CAPITOLO 26

Don Abbondio tace e nulla sa ribattere agli argomenti del cardinale, così pieni di realtà divina e di fervore; egli ha scolpite in mente, ed in modo incancellabile, le minacce di don Rodrigo; il prelato allora, interpretando il silenzio di don Abbondio come una colpa evidente, non esita a dirgli che ha ubbidito alla iniquità, senza badare a ciò che il dovere prescrive, che se la paura gli ha impedito di fare quanto era suo dovere, poteva almeno avvertire il suo superiore. E mentre prosegue dicendo che « l’iniquità non sempre si fonda sulle sue forze, ma anche sulla credulità e sullo spavento altrui,» a don Abbondio viene in mente Perpetua, di cui non ha accettato il consiglio di riferire l’incontro con i bravi al cardinale. Intanto il cardinale accusa don Abbondio di essere colpevole del traviamento di Renzo e delle tribolazioni di Lucia; il curato allora, pur non riuscendo a scacciare la paura, promette che se si presenterà qualche altra occasione, non verrà meno al suo ministero.

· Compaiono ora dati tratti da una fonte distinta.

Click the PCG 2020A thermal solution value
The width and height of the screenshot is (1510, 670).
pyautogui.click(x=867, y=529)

Il giorno seguente, come stabilito, Lucia è costretta per la seconda volta abbandonare il paese con tanta amarezza e rifugiarsi in casa di donna Prassede. L’innominato frattanto, tramite il cardinale, fa pervenire alla madre di Lucia cento scudi d’oro, «per servir di dote alla giovine, o per quell’uso che ad esse sarebbe parso migliore;» e comunica anche che per qualunque servizio per lui sarebbe una fortuna mettersi a loro disposizione.

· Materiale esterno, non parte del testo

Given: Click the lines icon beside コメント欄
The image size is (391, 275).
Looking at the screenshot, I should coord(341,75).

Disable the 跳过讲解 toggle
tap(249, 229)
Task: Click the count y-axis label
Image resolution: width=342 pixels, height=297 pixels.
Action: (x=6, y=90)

All’alba del giorno seguente Agnese, mantenendo la promessa, si avvia verso la villa di donna Prassede, a visitar la figlia. Quando le due donne sono sole, Agnese informa a figlia del gesto generoso dell’innominato e dei suoi progetti, ora che hanno tanto denaro. Speriamo — dice la madre — che non sia successo nulla a Renzo, che ho « sempre riguar­dato come un mio figliolo,» e quando avrà dato notizie, « ti vengo a prendere io a Milano. ». Ma ve­dendo che la figlia l’ascolta con freddezza, con una « tenerezza senz’allegria,» e che è accorata, ne chiede il motivo. Allora Lucia, alle domande pressanti della madre, pentita di non averla informata prima, risponde che non può divenire più moglie di Renzo, e, « col petto ansante,» rivela il voto, descrivendo quella notte infernale, in cui si è decisa di pronunciarlo. La madre si amareggia, ma non si arrabbia, parendole «che sarebbe un prendersela col cielo. ». Madre e figlia parlano anche di Renzo, solo e lontano, e pensano alle sue sofferenze. Ma a Lucia interessa soltanto che egli sia salvo, per il resto non deve « pensar più a quel poverino, » anzi vuole che gli si invii una lettera, ma che la scriva una persona prudente e fidata, (il cugino Alessio) e lo informi che ha fatto voto « e che metta il cuore in pace,» e in pari tempo propone alla madre, che accetta liberamente  e senza difficoltà, poiché a Renzo « hanno troncato il suo avviamento, gli hanno portano via la sua roba,quei risparmi che aveva fatti, » di mandargli metà della somma avuta dall’innominato. Lucia ringrazia la madre, per aver esaudito il suo desiderio, e con affetto profondo e sincero, le confida che ella sarà felice quando potrà viver            accanto a lei. Con queste attestazioni di reciproco affetto le due donne si separarono.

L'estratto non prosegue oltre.